DRAMBORA is based on various tools such as OAIS and TRAC (see the full list) and comes with a set of predefined risks which have been developed and refined by the project partners, and which can provide the starting point for adaptation to local circumstances. In our case, we took a fairly lightweight approach and worked through the provided list to select a small number of risks that crossed functional domains (organisational, technical, and so on) and were representative of concerns in each area. This included high-level, intangible risks such as threats to institutional reputation should we fail to preserve our digital collections, through to low-level, technical risks such as failing to preserve a significant characteristic of a file format or make suitable backups. Our purpose was to demonstrate the general state of our collections and to highlight areas where we need to focus our efforts, rather than to capture every detail in all or even one functional area. It may be that we will use the tool in more detail further down the line, producing, for instance, a comprehensive list identifying technical risks.

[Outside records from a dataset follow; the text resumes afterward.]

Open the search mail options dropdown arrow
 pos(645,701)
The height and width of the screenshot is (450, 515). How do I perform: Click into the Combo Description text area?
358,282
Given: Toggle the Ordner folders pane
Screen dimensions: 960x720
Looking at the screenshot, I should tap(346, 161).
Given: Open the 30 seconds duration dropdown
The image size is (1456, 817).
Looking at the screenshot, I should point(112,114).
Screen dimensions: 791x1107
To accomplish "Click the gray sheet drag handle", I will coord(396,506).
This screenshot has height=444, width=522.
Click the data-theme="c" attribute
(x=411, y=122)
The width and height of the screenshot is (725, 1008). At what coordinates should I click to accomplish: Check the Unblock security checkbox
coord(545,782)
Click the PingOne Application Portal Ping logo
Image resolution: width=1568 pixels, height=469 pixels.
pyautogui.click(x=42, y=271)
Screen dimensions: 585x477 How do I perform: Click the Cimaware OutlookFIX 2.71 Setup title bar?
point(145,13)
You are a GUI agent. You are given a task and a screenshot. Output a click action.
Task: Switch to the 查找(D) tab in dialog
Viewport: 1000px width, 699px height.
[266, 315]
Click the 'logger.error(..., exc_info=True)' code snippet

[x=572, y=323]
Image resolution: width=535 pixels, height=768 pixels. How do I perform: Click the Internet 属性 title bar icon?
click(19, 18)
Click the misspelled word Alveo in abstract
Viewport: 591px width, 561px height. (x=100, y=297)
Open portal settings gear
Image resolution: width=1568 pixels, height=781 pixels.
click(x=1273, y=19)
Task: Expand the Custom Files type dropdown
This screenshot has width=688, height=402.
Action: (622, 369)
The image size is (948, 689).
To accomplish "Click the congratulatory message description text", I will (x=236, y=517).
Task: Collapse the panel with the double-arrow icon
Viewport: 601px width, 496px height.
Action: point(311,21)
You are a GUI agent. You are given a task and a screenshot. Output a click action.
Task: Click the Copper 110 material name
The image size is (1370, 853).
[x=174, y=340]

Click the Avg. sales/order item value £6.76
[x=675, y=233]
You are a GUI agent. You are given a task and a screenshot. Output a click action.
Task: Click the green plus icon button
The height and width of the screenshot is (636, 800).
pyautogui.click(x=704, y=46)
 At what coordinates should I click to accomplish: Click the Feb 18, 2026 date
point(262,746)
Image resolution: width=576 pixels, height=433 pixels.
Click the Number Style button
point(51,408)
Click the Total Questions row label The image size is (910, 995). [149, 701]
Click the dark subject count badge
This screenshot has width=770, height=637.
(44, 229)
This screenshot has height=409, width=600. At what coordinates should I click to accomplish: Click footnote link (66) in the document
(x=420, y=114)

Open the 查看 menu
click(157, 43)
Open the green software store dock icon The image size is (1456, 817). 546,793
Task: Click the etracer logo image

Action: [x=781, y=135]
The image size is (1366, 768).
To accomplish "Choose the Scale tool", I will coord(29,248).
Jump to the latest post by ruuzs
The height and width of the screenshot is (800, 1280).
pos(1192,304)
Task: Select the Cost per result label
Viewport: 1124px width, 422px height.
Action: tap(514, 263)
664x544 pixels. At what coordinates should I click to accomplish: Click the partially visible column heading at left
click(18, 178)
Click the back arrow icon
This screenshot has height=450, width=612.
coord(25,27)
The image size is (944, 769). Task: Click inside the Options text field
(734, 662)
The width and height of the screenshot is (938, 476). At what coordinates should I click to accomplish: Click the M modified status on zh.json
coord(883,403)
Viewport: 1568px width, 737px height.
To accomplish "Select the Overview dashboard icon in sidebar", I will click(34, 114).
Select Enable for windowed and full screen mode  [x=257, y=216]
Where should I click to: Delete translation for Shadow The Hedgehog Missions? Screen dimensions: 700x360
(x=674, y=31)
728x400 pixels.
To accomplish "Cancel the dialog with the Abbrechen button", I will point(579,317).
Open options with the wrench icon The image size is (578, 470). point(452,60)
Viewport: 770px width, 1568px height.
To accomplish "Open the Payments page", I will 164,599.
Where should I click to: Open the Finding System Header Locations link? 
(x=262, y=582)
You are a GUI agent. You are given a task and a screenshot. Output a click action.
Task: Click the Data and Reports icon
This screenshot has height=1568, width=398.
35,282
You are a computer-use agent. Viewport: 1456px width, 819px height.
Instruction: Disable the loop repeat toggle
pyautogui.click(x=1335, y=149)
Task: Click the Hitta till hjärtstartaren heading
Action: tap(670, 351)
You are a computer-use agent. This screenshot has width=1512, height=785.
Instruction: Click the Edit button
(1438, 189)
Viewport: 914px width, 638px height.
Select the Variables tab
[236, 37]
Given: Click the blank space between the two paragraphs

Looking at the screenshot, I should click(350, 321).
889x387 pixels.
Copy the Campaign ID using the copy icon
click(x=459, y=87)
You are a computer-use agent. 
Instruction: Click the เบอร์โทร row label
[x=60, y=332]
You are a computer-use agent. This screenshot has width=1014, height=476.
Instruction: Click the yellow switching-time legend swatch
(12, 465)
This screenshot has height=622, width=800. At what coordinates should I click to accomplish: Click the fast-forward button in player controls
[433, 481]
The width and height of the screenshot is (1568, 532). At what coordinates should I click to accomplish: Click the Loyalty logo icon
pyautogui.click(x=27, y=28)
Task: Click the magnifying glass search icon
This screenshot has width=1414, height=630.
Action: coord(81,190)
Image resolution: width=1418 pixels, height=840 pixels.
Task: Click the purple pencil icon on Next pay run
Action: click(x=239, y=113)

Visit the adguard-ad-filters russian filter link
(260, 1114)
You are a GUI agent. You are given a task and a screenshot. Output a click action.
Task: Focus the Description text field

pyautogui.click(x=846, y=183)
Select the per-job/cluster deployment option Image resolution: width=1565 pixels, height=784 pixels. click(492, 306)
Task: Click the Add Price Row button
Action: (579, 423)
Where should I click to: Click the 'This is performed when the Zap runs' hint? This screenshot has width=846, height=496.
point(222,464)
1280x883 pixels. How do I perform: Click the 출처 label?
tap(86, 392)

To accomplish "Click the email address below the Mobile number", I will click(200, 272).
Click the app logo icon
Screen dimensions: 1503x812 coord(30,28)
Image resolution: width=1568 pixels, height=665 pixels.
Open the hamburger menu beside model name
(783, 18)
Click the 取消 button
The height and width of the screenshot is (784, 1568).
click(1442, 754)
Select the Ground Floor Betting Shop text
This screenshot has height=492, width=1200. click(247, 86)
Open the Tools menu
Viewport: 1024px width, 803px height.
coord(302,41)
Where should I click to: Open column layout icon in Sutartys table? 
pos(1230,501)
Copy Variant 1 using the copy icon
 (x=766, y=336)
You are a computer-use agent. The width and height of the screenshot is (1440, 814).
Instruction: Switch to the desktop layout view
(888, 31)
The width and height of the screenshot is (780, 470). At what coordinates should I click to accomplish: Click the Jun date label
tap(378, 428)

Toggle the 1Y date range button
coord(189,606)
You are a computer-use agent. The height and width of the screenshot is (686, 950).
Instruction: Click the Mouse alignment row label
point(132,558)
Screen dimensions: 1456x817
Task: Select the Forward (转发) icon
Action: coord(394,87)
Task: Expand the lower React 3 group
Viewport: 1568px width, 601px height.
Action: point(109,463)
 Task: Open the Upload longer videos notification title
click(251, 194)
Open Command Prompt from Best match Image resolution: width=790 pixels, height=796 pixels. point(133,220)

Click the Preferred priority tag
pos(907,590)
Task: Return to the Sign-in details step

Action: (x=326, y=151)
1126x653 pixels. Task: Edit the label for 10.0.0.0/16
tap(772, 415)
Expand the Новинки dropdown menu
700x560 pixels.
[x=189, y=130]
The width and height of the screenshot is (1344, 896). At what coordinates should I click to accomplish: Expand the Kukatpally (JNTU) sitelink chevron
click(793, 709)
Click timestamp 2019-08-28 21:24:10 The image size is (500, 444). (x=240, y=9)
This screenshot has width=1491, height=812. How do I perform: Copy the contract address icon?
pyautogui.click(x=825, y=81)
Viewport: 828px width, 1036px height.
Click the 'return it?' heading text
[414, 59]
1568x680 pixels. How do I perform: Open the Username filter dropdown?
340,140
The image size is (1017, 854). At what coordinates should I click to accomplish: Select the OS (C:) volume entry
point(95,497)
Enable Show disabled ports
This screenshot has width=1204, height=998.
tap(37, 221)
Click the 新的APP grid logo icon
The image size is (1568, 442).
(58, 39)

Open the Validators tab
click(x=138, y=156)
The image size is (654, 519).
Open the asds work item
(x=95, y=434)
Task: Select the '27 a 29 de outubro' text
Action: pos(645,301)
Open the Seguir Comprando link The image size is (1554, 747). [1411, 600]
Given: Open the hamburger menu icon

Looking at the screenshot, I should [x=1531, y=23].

We ended up with a set of about 10 risks, which is by no means exhaustive, which we refined with local expressions of each risk by taking examples from our own circumstances and collections. This gave us a good oversight of our current situation and also provided the basis on which to sketch out a roadmap for development. We found the ability to scale our use of the tool to this fairly lightweight implementation to be a huge benefit of the bottom-up or self-audit approach.
The outputs, in the form of a risk register, gave us a succinct, well-reasoned and clearly explained summary of the risks to our collections, given an air of authority firstly by the nature of the process—a thorough and transparent audit—and secondly by the provenance of the tool—its development by a group of experts in digital preservation and association with a range of best practice in the field.
We took the risk register produced by the tool and combined it with parallel work of the infrastructure development programme which was investigating our functional requirements and possible software solutions to support our curatorial activities. This resulted in a report and set of recommendations for our senior management team which identified the risks our collections face right now, and proposed solutions. In each case we were able to demonstrate that our proposed developments addressed specific risks to our collections, users and institution generally.
DRAMBORA formed part of our investigations of our next steps in building preservation capacity, and was invaluable in the role it provided—making the case for investment clear by pointing out the risks to our current position. However, our use of the tool formed part of an ongoing programme of work by an established team which included other strands of exploration, and the importance of this wider context cannot be underestimated. Nevertheless, the self-auditing or bottom-up approach to understanding necessary developments in terms of risk has proved very beneficial.